Only the count is wanted here: how many lines of the entries hold the string "Print"?

* * * * * * * * *

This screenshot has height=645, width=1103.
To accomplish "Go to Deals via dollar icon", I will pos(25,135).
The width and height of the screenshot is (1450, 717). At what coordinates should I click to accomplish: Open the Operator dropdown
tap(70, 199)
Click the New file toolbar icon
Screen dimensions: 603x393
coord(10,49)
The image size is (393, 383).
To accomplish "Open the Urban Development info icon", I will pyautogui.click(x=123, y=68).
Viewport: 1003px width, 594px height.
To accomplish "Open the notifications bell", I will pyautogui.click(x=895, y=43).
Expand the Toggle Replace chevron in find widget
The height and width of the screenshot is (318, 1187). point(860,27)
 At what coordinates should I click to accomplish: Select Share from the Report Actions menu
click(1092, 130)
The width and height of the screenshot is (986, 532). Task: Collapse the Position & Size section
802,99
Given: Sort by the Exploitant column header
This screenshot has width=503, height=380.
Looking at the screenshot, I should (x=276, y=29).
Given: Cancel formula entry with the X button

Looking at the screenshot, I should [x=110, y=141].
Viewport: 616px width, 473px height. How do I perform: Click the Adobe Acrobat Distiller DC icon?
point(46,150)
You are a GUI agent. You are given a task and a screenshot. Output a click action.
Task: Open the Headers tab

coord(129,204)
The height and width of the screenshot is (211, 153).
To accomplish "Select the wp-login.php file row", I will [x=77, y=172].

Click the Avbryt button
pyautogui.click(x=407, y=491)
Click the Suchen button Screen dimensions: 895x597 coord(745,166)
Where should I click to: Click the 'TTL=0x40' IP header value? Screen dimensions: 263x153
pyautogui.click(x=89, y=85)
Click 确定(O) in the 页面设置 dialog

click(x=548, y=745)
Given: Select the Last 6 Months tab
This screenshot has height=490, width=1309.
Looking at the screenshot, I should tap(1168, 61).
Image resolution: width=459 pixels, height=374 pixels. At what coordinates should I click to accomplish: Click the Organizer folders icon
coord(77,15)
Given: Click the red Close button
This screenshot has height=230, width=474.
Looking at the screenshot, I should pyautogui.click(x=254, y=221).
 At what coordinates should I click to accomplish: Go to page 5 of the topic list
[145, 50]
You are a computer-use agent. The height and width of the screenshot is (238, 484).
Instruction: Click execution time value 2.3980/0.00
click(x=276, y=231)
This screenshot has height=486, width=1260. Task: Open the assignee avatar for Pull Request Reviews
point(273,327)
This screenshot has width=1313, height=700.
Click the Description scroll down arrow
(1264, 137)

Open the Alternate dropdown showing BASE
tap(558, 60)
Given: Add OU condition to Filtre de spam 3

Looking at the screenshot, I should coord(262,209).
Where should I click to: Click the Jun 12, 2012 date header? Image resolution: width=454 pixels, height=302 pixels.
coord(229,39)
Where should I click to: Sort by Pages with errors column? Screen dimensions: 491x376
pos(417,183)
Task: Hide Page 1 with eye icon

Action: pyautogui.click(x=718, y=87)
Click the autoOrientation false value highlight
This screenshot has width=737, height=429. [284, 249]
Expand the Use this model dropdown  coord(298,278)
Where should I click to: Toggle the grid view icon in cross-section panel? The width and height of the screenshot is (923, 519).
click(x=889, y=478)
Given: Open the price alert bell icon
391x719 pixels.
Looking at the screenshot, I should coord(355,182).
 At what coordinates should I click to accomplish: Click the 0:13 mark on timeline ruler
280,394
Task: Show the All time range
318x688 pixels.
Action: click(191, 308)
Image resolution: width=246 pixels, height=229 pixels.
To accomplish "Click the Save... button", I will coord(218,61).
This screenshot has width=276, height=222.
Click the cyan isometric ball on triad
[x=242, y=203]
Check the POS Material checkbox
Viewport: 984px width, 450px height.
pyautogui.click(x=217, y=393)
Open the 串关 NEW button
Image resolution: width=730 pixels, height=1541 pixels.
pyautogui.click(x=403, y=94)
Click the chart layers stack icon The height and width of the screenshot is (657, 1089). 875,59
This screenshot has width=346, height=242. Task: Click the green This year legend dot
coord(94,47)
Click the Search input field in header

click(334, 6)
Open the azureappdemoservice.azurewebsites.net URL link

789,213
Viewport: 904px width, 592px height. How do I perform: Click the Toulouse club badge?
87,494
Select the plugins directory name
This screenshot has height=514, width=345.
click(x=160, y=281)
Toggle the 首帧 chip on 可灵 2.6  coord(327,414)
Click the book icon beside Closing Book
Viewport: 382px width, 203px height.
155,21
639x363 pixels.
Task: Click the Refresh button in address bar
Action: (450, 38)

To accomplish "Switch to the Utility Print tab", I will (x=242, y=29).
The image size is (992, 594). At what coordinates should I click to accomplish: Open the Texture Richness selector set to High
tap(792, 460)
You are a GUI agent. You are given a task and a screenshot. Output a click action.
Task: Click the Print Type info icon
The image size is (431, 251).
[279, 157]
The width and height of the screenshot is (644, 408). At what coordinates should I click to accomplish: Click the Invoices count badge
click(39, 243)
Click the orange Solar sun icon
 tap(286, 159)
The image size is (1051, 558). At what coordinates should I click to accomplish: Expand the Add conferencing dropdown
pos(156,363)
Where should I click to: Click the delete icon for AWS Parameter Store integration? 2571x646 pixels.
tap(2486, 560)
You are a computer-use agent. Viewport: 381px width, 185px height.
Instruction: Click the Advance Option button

* * * * * * * * *

__SOLUTION TO THIS EXERCISE__.
2